VwGHRa 2017/17/072214.3.2018

Der Verwaltungsgerichtshof hat durch den Vorsitzenden Senatspräsident Dr. Holeschofsky, Hofrätin Mag.a Nussbaumer-Hinterauer sowie Hofrat Mag. Brandl als Richterin bzw. Richter, unter Mitwirkung der Schriftführerin Mag.a Sowa, über die Revision des R Y in L, vertreten durch Dr. Patrick Ruth, Rechtsanwalt in 6020 Innsbruck, Kapuzinergasse 8/4, gegen das Erkenntnis des Landesverwaltungsgerichts Niederösterreich vom 14. Februar 2017, LVwG-S-702/001-2015, betreffend Übertretung des Glücksspielgesetzes, den Beschluss gefasst:

Normen

AVG §58 Abs2;
AVG §59 Abs1;
AVG §60;
VwGVG 2014 §17;
VwGVG 2014 §34 Abs3;
VwGVG 2014 §43 Abs2;
VwRallg;

European Case Law Identifier: ECLI:AT:VWGH:2018:RA2017170722.L00

 

Spruch:

Die Revision wird zurückgewiesen.

Begründung

1 Nach Art. 133 Abs. 4 B-VG ist gegen ein Erkenntnis des Verwaltungsgerichtes die Revision zulässig, wenn sie von der Lösung einer Rechtsfrage abhängt, der grundsätzliche Bedeutung zukommt, insbesondere weil das Erkenntnis von der Rechtsprechung des Verwaltungsgerichtshofes abweicht, eine solche Rechtsprechung fehlt oder die zu lösende Rechtsfrage in der bisherigen Rechtsprechung des Verwaltungsgerichtshofes nicht einheitlich beantwortet wird.

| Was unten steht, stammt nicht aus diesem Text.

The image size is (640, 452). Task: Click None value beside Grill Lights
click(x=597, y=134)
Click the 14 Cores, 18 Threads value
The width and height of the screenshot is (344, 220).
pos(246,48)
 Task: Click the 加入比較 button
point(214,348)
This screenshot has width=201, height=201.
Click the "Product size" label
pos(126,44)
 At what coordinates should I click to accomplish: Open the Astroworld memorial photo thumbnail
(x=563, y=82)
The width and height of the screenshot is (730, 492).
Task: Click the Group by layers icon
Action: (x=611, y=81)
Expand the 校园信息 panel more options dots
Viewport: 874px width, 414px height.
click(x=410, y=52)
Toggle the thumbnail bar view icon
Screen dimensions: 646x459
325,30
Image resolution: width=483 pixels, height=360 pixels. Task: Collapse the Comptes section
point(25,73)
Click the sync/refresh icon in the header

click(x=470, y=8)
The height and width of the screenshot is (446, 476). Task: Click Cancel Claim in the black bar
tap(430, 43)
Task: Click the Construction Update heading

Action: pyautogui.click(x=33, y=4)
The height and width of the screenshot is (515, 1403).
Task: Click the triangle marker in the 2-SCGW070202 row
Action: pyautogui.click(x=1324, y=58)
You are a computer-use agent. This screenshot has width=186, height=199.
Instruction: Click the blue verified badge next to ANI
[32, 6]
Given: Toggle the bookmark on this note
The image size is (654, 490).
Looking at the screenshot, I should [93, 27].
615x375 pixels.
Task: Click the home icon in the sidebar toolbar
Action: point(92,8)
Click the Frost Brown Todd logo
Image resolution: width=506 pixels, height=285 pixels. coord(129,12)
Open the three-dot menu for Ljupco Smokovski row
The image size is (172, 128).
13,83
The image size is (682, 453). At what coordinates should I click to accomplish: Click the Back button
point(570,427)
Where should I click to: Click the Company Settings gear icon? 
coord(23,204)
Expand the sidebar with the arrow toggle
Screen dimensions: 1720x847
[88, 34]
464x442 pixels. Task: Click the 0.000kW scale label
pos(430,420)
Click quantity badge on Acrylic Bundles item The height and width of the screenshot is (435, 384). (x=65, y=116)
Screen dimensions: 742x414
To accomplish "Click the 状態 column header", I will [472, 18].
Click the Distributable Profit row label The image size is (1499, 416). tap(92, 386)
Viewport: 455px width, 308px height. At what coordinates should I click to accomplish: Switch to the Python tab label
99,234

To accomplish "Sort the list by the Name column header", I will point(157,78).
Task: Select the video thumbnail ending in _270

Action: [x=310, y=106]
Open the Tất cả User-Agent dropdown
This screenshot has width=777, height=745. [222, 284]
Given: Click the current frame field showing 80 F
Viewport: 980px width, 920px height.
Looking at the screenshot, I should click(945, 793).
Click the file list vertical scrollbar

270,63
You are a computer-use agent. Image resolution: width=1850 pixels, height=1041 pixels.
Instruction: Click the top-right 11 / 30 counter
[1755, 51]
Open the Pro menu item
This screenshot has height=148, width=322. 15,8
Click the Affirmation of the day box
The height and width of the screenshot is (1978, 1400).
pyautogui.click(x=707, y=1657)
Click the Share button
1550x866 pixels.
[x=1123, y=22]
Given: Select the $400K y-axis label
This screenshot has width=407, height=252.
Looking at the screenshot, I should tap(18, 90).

2 Nach § 34 Abs. 1 VwGG sind Revisionen, die sich wegen Nichtvorliegens der Voraussetzungen des Art. 133 Abs. 4 B-VG nicht zur Behandlung eignen, ohne weiteres Verfahren in nichtöffentlicher Sitzung mit Beschluss zurückzuweisen.

3 Nach § 34 Abs. 1a VwGG ist der Verwaltungsgerichtshof bei der Beurteilung der Zulässigkeit der Revision gemäß Art. 133 Abs. 4 B-VG an den Ausspruch des Verwaltungsgerichtes gemäß § 25a Abs. 1 VwGG nicht gebunden. Die Zulässigkeit einer außerordentlichen Revision gemäß Art. 133 Abs. 4 B-VG hat der Verwaltungsgerichtshof im Rahmen der dafür in der Revision vorgebrachten Gründe (§ 28 Abs. 3 VwGG) zu überprüfen.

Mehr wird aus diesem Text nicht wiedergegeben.